While I was watching the Little River Band last weekend, I noticed a guy standing in front of me. From the back, I was intrigued and moved in a little closer.
- Hair - no obvious dandruff, stylish cut
- Shirt - clean, neither too casual nor too dressy nor too blousy (although I do like a nice, girly, blousy top on a manly man)
- Jeans - nice ass
As you can see, it doesn't take a lot to pique my interest, especially after two Grande Suprema margaritas and a Smirnoff Ice. I had moved to within about two feet of him when he slowly started turning his head to the right. Hot damn, now I get to check out his profile.
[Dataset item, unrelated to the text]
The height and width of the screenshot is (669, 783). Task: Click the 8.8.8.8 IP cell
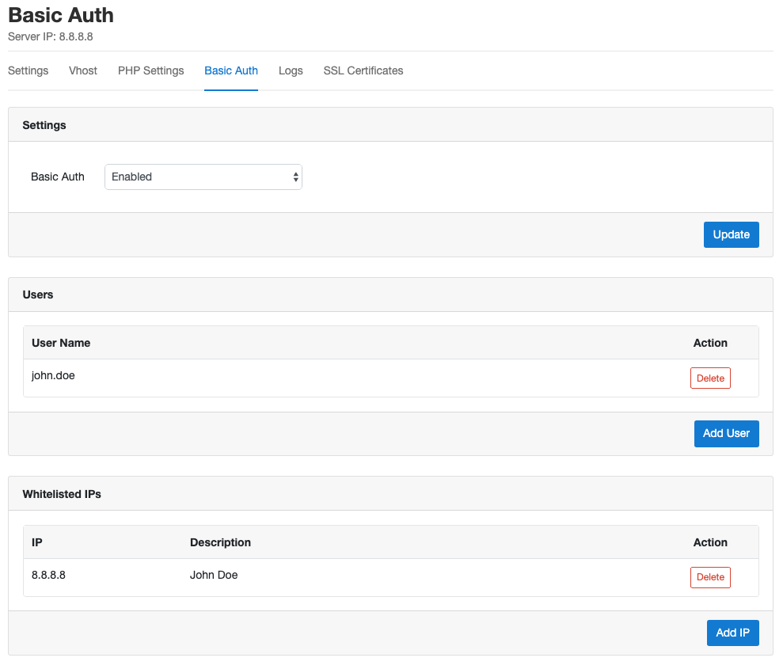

My hopes were dashed and I moved away quickly (as quickly as I could after two Grande Suprema margaritas and a Smirnoff Ice) when I saw them...BRIGHT ORANGE EAR PLUGS.
Gentlemen, I don't care if your ears are bleeding, do not wear ear plugs to a concert. Stand in the back and bring binoculars or just hang out by the beer booth. I occasionally have sad little flashbacks of the image of those orange ear plugs glaring at me from that dude's ear sockets. On top of the general wrongness of wearing bright orange earplugs in public, keep in mind that it was Little River Band, not Metallica.
Call me superficial but no amount of nice ass-iness can make up for bright orange ear plugs.